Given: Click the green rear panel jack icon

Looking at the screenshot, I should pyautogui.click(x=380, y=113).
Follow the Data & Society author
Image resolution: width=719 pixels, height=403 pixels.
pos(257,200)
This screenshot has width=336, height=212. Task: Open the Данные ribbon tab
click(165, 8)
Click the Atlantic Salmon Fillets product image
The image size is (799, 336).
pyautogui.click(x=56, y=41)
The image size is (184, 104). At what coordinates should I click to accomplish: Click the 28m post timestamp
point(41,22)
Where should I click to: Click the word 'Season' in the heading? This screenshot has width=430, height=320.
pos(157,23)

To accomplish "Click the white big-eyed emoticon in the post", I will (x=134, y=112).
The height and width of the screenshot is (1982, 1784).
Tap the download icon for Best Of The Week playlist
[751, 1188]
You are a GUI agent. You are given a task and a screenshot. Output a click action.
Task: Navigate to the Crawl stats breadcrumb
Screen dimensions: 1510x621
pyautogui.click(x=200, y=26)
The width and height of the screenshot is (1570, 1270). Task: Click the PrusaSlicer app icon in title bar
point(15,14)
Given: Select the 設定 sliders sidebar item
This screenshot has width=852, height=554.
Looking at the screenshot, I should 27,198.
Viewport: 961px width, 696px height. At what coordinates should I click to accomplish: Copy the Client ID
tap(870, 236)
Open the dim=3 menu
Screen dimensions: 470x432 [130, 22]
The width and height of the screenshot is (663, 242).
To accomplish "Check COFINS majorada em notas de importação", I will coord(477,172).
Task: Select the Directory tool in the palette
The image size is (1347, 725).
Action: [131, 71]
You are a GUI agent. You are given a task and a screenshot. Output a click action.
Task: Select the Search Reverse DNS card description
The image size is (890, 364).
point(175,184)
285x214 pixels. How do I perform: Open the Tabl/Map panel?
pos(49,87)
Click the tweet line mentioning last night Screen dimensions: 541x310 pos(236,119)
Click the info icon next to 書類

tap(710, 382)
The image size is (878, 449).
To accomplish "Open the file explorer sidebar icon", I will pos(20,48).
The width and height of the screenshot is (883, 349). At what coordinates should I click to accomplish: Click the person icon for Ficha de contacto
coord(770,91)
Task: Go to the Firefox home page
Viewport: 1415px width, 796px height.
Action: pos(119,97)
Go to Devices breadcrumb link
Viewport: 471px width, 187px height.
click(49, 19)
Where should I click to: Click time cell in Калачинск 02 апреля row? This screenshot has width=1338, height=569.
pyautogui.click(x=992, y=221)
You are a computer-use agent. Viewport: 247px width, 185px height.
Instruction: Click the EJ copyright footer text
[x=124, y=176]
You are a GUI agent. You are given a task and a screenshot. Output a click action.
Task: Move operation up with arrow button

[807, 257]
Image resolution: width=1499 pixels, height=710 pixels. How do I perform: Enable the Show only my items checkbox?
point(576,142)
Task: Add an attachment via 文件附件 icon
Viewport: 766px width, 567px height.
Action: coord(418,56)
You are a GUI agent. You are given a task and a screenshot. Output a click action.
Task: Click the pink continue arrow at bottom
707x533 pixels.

_ _ _ _ _

Reproduce each of the records word for word.

Given: Click the green rear panel jack icon

Looking at the screenshot, I should pyautogui.click(x=380, y=113).
Follow the Data & Society author
Image resolution: width=719 pixels, height=403 pixels.
pos(257,200)
This screenshot has width=336, height=212. Task: Open the Данные ribbon tab
click(165, 8)
Click the Atlantic Salmon Fillets product image
The image size is (799, 336).
pyautogui.click(x=56, y=41)
The image size is (184, 104). At what coordinates should I click to accomplish: Click the 28m post timestamp
point(41,22)
Where should I click to: Click the word 'Season' in the heading? This screenshot has width=430, height=320.
pos(157,23)

To accomplish "Click the white big-eyed emoticon in the post", I will (x=134, y=112).
The height and width of the screenshot is (1982, 1784).
Tap the download icon for Best Of The Week playlist
[751, 1188]
You are a GUI agent. You are given a task and a screenshot. Output a click action.
Task: Navigate to the Crawl stats breadcrumb
Screen dimensions: 1510x621
pyautogui.click(x=200, y=26)
The width and height of the screenshot is (1570, 1270). Task: Click the PrusaSlicer app icon in title bar
point(15,14)
Given: Select the 設定 sliders sidebar item
This screenshot has width=852, height=554.
Looking at the screenshot, I should 27,198.
Viewport: 961px width, 696px height. At what coordinates should I click to accomplish: Copy the Client ID
tap(870, 236)
Open the dim=3 menu
Screen dimensions: 470x432 [130, 22]
The width and height of the screenshot is (663, 242).
To accomplish "Check COFINS majorada em notas de importação", I will coord(477,172).
Task: Select the Directory tool in the palette
The image size is (1347, 725).
Action: [131, 71]
You are a GUI agent. You are given a task and a screenshot. Output a click action.
Task: Select the Search Reverse DNS card description
The image size is (890, 364).
point(175,184)
285x214 pixels. How do I perform: Open the Tabl/Map panel?
pos(49,87)
Click the tweet line mentioning last night Screen dimensions: 541x310 pos(236,119)
Click the info icon next to 書類

tap(710, 382)
The image size is (878, 449).
To accomplish "Open the file explorer sidebar icon", I will pos(20,48).
The width and height of the screenshot is (883, 349). At what coordinates should I click to accomplish: Click the person icon for Ficha de contacto
coord(770,91)
Task: Go to the Firefox home page
Viewport: 1415px width, 796px height.
Action: pos(119,97)
Go to Devices breadcrumb link
Viewport: 471px width, 187px height.
click(49, 19)
Where should I click to: Click time cell in Калачинск 02 апреля row? This screenshot has width=1338, height=569.
pyautogui.click(x=992, y=221)
You are a computer-use agent. Viewport: 247px width, 185px height.
Instruction: Click the EJ copyright footer text
[x=124, y=176]
You are a GUI agent. You are given a task and a screenshot. Output a click action.
Task: Move operation up with arrow button

[807, 257]
Image resolution: width=1499 pixels, height=710 pixels. How do I perform: Enable the Show only my items checkbox?
point(576,142)
Task: Add an attachment via 文件附件 icon
Viewport: 766px width, 567px height.
Action: coord(418,56)
You are a GUI agent. You are given a task and a screenshot. Output a click action.
Task: Click the pink continue arrow at bottom
707x533 pixels.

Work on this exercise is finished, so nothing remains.